I strongly advise buying and always using a "phone lanyard" to tether your phone to your belt loop. A well-working example is ASIN B07ZSDFY85. With it, your phone won't get lost or get left behind. Even if the risk of losing the phone is just once in ten years, it still is worth it. If it drops with the tether, you can just lift the tether cable to get it back. If you're tall, you may need two, or something longer. Note that the tether works only with a compatible phone case to hold it in place.
Why is it embarrassing? That's entirely in your mind. It is objectively quite neutral. It's not about the cost of the phone... it's about the massive effort that goes into setting up a new phone, literally multiple weeks of effort. Also, life can be disrupted a fair bit without a phone. There is also some data loss of apps that haven't fully been backed up. If your phone use is light and ordinary, you don't need it.
I would find a lanyard attached to my belt or around my neck awkward I think. I do use a wrist lanyard through--not som much for this purpose but because I worry that I'll be taking a photo from a bridge and someone will jostle me or I'll otherwise drop the phone in some particularly inconvenient location.
I keep it just as I keep my keychain, hooked in a belt loop. I guess you will understand only after you have forgotten your phone somewhere. When you do, I hope you get it back.
I have a smartwatch, but it won't help at all when leaving your phone in an Uber/Lyft which takes off. You will then be left with the awareness of having just left your phone rather than actually your phone.
>With your Apple Watch, in the Find My app, or on the web at iCloud.com/find, you can play a sound to help find your device if it's nearby or find it on a map.
It can be tracked but that is entirely different from not losing it in the first place, which is what a lanyard does. Imagine leaving it on a public bus... good luck ever getting that back.
I hike, a phone falling is a realistic issue. I use a lanyard around my neck, though, not to my belt. A lanyard long enough to reach from your belt to use is likely to let it hit the ground. I've had it slip out a few times and be caught by the lanyard--without hitting the ground.
You don't have to use the exact same lanyard if you don't like it. You can use a gold chain or other classy metal chain for old times sake, although it won't be condensable.
This little experiment lasted for about 6 weeks for me before I broke front and back glass and cracked the camera lens in one go on a cement floor. I’ll take the $6 rubber case now and save me some grief.
I think this is akin to the "wearing a seatbelt makes me drive more dangerously" argument. (I also don't use a case, but mainly because I don't like the extra bulk and don't mind dinging my phone up a bit, not because I think I'll take better care of it).
I don't use this method and have broken zero phones in ten years because of it.
Each phone gets a 9h glass screen protector and thin TPU case, each about $10 on Amazon. I crack the screen protector maybe once every 8 months and there is usually three screen protectors in the pack I bought, so I just replace the cheap screen protector.

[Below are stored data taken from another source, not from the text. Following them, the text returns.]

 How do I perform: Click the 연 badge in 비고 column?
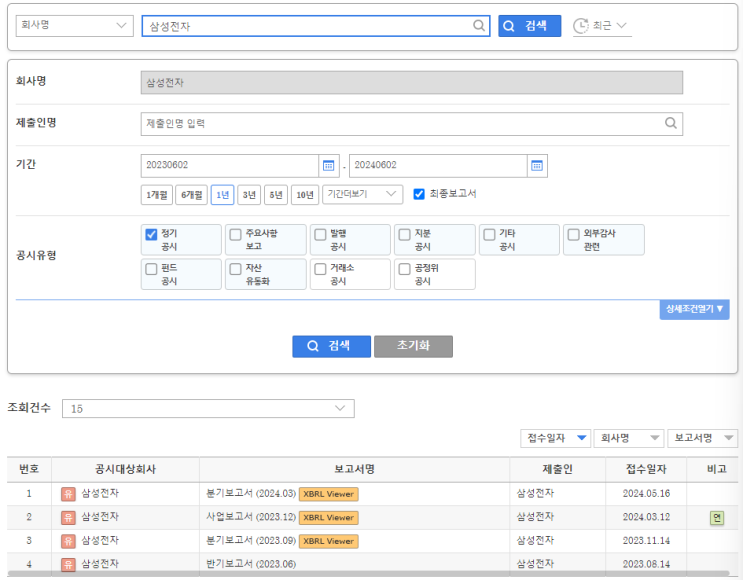(716, 517)
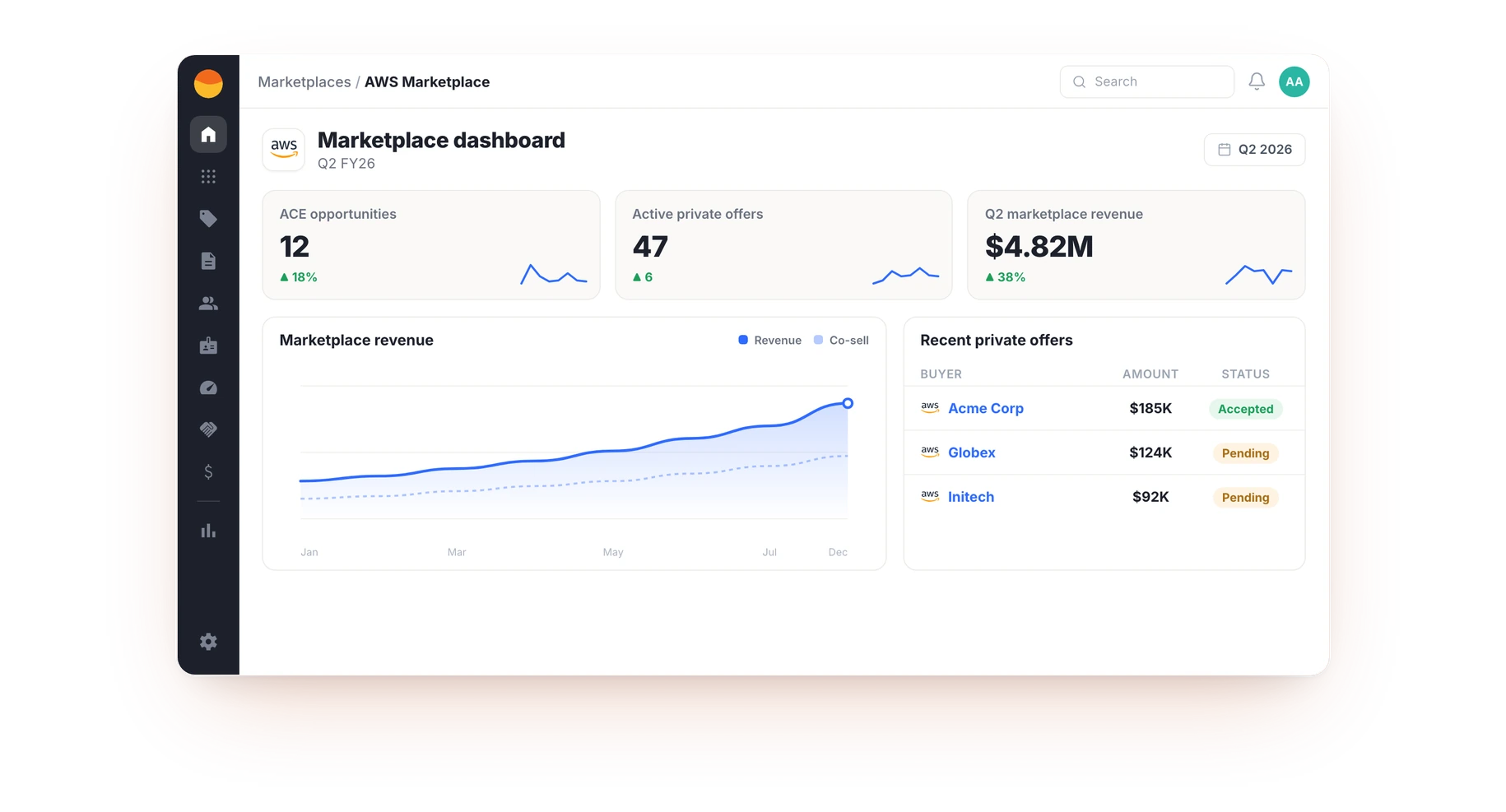Image resolution: width=1506 pixels, height=812 pixels.
Task: Open the speedometer gauge icon in sidebar
Action: pos(208,387)
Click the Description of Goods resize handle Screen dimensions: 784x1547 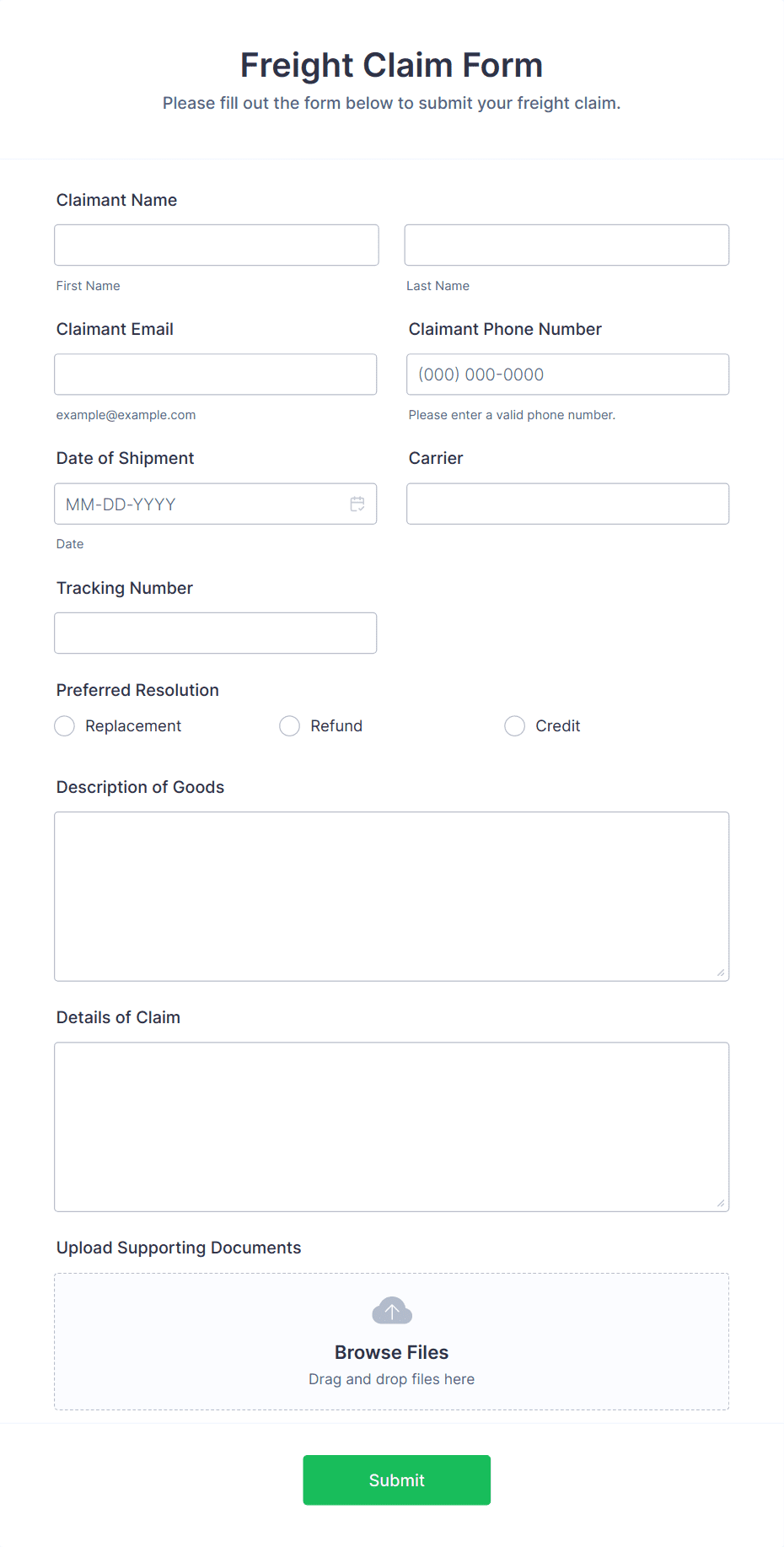722,974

When I drop the phone, I try to soften the impact with my shoe.
One thing I do appreciate about Apple is their new ceramic shield material on the 6.1-inch screen. It actually does appear to be more scratch-resistant than other smartphones. Working our way up through the Mohs scale of hardness, usually I can feel the level-6 pick grab the glass and start scratching, but with this latest generation of ceramic shield, it still feels pretty smooth—even with that sharp level-6 pick. The marks are still appearing, but they're so faint and subtle that I almost can't say "scratches at a level-6, with deeper grooves at a level-7" anymore. Almost.
You can get more scratch-resistant screen protectors, but as far as the builtin glass I don't think Apple is falling behind anywhere.
I carry a work iPhone 15 Pro and a personal 16 Pro, actually my second, I had a warranty replacement when faceid stopped working. It scratches easily, especially on the edges. The glass is too hard.
The 15 is pristine. And I treat it worse! I typically carry iPhones naked and the only mishap was I dropped two iPhone 6 because that thing was like a stick of butter.